A little piece written for Christianity Today in August 2002.

The good question is: It is often said that the soul is the seat of the emotions, the intellect, and the will, but science has identified the brain as involved in all these functions.  Please explain the difference and/or the relationship of the brain and the soul in all these functions.

 

This way of talking about the soul is rooted in the mistake of taking the soul to be the person, or at least to be what it is that is “personal” in us.  That will always lead us into confusions.  But the soul is such a fundamental dimension of the person that in scripture, poetry, oratorical language and in common life, it is often spoken of where the person is meant. Just work through the “soul” and “souls” passages in your bible from your concordance.  You will see that sometimes—perhaps most of the time—the whole person is meant, and sometimes a deep dimension of the life of the person is meant.

The brain, by contrast, has only become of interest in the last few centuries, as the details of human anatomy have become increasingly known.  Aristotle thought that the brain was a cooling system, while the real action of life took place in the heart, or lower still.  The bible often speaks of the kidneys or belly as central to life.  Today, of course, people in the scientific community tend to take the brain or DNA as central to life, and often as identical with life.  This is because that community generally assumes, in practice if not theory, that only what is physical can be the subject of human knowledge, and the personal side of life then can be treated scientifically only if it is physical.  It is rather misleading, at least, to say that “science has. . . such and such,” because there really is no such thing as a science which does this or that or says this or that.  There are scientists, and they have to be individually responsible for what they say, which is rather more difficult than referring to what “science says.”

Clearly, however, there is in human beings a profoundly important connection between the states and events of the brain and the states and events of personal existence.  Of course that is not true of all personal beings.  God, according to our best information, does not even have a brain, and seems not to suffer the lack.  (Everything is, as we know, a “no brainer” to him.)  Also angels.  Perhaps it is an advantage.  But the exact nature of the connection between brain and person in human beings is the important question.  (I encourage you to study William James’ lecture on “Immortality” for some ways of thinking about the connection that may not have occurred to you.)

Two things:  1).
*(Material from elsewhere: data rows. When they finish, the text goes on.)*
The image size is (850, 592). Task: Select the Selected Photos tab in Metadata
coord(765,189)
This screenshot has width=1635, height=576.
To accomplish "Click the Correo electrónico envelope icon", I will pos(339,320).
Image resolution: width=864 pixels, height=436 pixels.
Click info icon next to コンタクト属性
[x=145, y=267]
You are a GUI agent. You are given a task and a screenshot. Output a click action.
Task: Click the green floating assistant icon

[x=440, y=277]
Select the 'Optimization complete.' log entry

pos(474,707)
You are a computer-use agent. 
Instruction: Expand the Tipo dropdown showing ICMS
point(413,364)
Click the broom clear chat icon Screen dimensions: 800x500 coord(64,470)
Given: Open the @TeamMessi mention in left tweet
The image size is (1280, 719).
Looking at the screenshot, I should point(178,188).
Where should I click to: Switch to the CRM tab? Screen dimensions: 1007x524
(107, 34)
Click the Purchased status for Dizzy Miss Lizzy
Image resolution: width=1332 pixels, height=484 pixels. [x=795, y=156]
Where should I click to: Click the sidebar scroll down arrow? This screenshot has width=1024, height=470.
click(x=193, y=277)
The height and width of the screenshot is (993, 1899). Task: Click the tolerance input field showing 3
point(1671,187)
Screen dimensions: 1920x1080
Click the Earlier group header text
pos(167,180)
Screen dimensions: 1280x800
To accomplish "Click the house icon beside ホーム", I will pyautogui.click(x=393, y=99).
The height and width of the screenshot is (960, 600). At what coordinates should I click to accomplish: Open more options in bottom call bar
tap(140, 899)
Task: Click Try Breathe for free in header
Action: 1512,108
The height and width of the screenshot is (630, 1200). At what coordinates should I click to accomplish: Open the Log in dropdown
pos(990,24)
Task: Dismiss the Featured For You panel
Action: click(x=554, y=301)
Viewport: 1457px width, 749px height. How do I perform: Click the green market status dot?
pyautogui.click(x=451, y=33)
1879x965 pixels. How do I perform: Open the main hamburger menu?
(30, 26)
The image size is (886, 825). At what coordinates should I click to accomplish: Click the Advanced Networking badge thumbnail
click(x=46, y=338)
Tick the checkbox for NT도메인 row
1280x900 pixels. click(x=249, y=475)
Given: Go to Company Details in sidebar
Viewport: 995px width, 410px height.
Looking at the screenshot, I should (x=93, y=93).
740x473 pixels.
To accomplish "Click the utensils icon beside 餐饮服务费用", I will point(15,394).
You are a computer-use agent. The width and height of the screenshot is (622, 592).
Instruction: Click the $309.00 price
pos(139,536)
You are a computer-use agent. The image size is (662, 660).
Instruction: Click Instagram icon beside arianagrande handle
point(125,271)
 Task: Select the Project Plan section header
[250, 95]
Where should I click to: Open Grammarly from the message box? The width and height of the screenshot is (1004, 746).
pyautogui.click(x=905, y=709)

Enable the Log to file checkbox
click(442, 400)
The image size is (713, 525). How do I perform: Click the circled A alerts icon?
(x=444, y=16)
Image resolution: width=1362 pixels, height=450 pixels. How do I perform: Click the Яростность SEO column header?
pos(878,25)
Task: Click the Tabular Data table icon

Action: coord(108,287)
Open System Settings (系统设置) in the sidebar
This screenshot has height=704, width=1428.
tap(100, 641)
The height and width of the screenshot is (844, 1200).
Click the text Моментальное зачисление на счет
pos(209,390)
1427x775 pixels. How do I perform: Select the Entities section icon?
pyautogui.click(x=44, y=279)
The person is not identical with their brain (or their DNA or their body as a whole).  Why?  Because there are thousands upon thousands of truths about the person that are not truths about their body.  And there are many kinds of truths about persons that are not the kinds of truths that apply to the body or any part thereof.  Inspect the brain etc. in any way you will, you will not find them or even know that they exist from what you do find there.  Leibniz pointed this out long ago, and no satisfactory way around it has ever been found. 2). The particular body a human being has is essential to their identity and to their life.  Through it we have a world to live in and become the person we become--forever.  It is not just a container.  That is why, in Christian thought, there is to be a resurrection.

Now in thinking about these matters we must always remember that the person is the unit of analysis: you, me.  Thought, feeling, action (involving the body, as well as relations to others) are dimensions of the person.  Also for the soul: it is that in us which combines all the dimensions of the person to form one life.  It is like a computer system which runs an entire commercial operation.  You really don’t want to hear about it.  You just want it to work.  When it is broken, however, you have to attend to it—and it fact only God can repair it.  “He restoreth my soul.”  Law and disciplines are also involved, but Grace—God doing in my life what I cannot do for myself—is the first and last word here.  And law and disciplines are inseparable from Grace as they do their part.

So it is the person who is “the seat of the emotions, the intellect, and the will,” and also the “seat” of the soul, if we mean by “seat” that in which the soul is “located.”  The soul is, arguably, the deepest dimension of the person or—as we often say today—of the “self.”  But it is not the person.  It is one non-physical dimension of the person (God too has a soul); and the human person is a non-physical entity—and in that sense a spiritual being—that has an essential involvement with a particular physical (later, ‘spiritual’) body.

The brain, then--which in itself is a piece of meat that is of more than usual interest--is one part of the embodied dimension of the human person; and it too is integrated by the soul into one life along with all of the dimensions of the person—at least when all is well.

These matters are especially important to be clear about today in Christian circles, where the soul is often treated as the recipient of salvation, and the other dimensions of human life are left out—especially the bodily and the social, but also thought and feeling.  Redemption in Christ is a retrieving of the entire person from alienation from God and opposition to God.  The soul is not some separable part of us that eventually gets to go to heaven while everything else about is left out.